# Erie Canal, I meet alot of great people



## slomofron (Aug 8, 2013)

I just wanted to share..........I ride the Erie canal just about every weekend. I always leave from Lockport NY and head east, then back again. I have rode this trail for the last 3 years and just about every ride my G/F and myself always meet nice people traveling across country. The latest was a mother and son (9 years old) riding from Boston to the west coast WTF! The kid was a dynamo! One Guy was 75 yrs old and recently did the Iowa ride? sounded tough. Then there was the mid 20's lady that left Washington state, went thru the rockies and was found on the canal (OMG the thighs on her was amazing!!) She was packing close to 10 gallons of water plus loaded with luggage......My latest an toughest ride, We did a 100 miler, we take our time and was 2 days. We did not push ourselves like on the road bikes, we just have a nice time and get to see things.....Just wanted to share as it is a great ride.


----------



## n2deep (Mar 23, 2014)

Can you post a map,, sounds like fun..


----------



## slomofron (Aug 8, 2013)

Here is a basic map/info Parks & Trails New York - Visit Canalway Trail This guy meets a lot more people then I do Trailside Bicycles is a Full Service Bicycle Repair Shop Located Between Rochester and Buffalo


----------



## chriscc63 (Mar 9, 2011)

I Chose The Road Less Traveled.
Sounds like a great ride . I was hoping one day to take a sojourn and do the whole trail.
Thanks for the map link


----------



## headloss (Mar 3, 2013)

slomofron said:


> (OMG the thighs on her was amazing!!)


How were her wings? *head desk*


----------



## slomofron (Aug 8, 2013)

chriscc63 said:


> I Chose The Road Less Traveled.
> Sounds like a great ride . I was hoping one day to take a sojourn and do the whole trail.
> Thanks for the map link


I like the less traveled. There is even some great bars and 2 wineries close to the trail, LMAO.


----------



## slomofron (Aug 8, 2013)

headloss said:


> How were her wings? *head desk*


 Great wings ( we are in Buffalo)..LOL. Great set of hams!!


----------



## headloss (Mar 3, 2013)

slomofron said:


> Great wings ( we are in Buffalo)..LOL. Great set of hams!!
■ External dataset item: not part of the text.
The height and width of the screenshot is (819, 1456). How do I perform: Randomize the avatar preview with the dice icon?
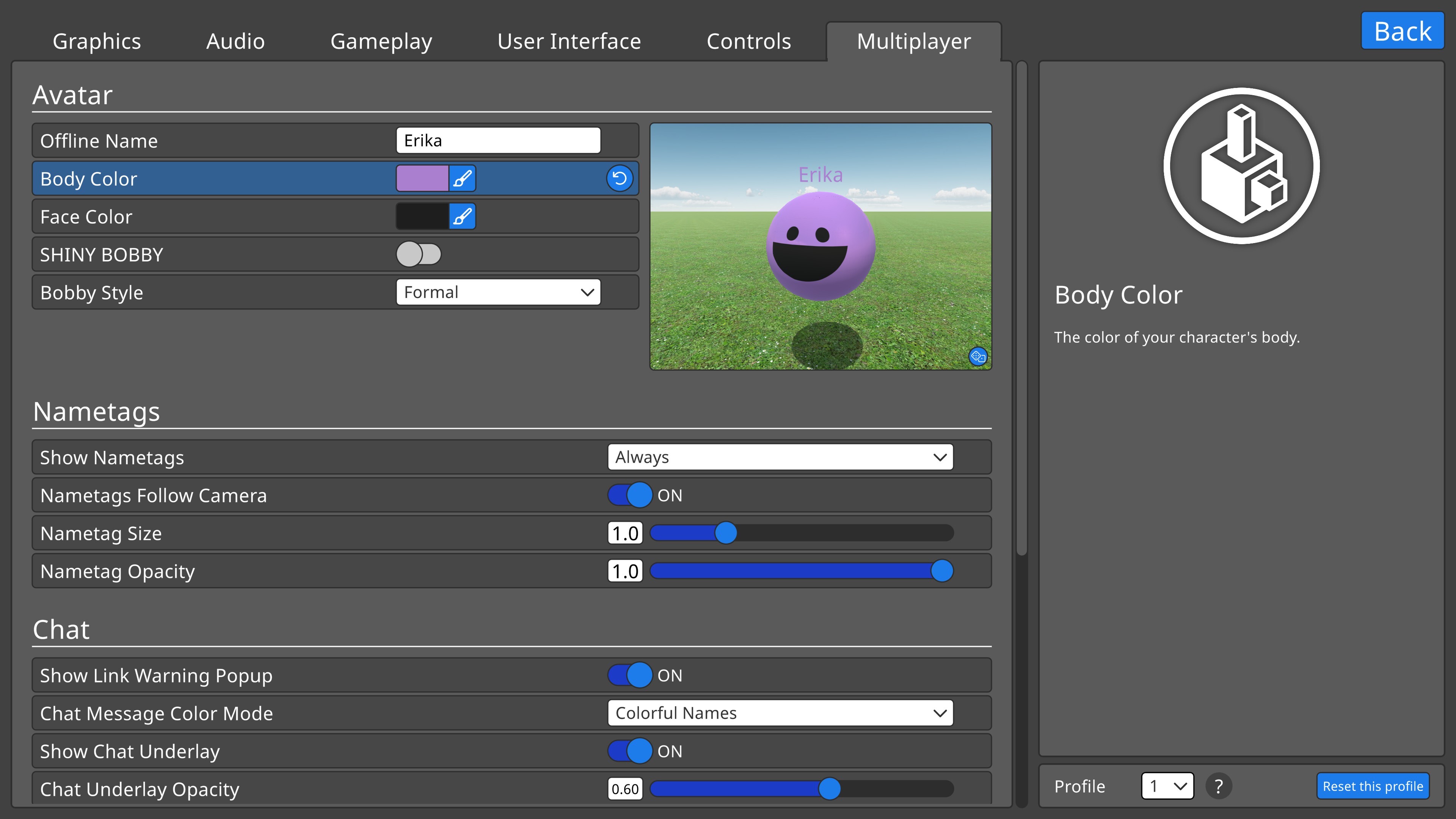click(978, 356)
Glad you had a good trip! That's the best part about bicycle travel, meeting people along the way!


----------



## slomofron (Aug 8, 2013)

For those that are interested on what it looks like. Beast of Burden 100 Mile Summer 2013 - YouTube Altho not about biking this event is what is happening this weekend, should be a interesting ride this weekend.


----------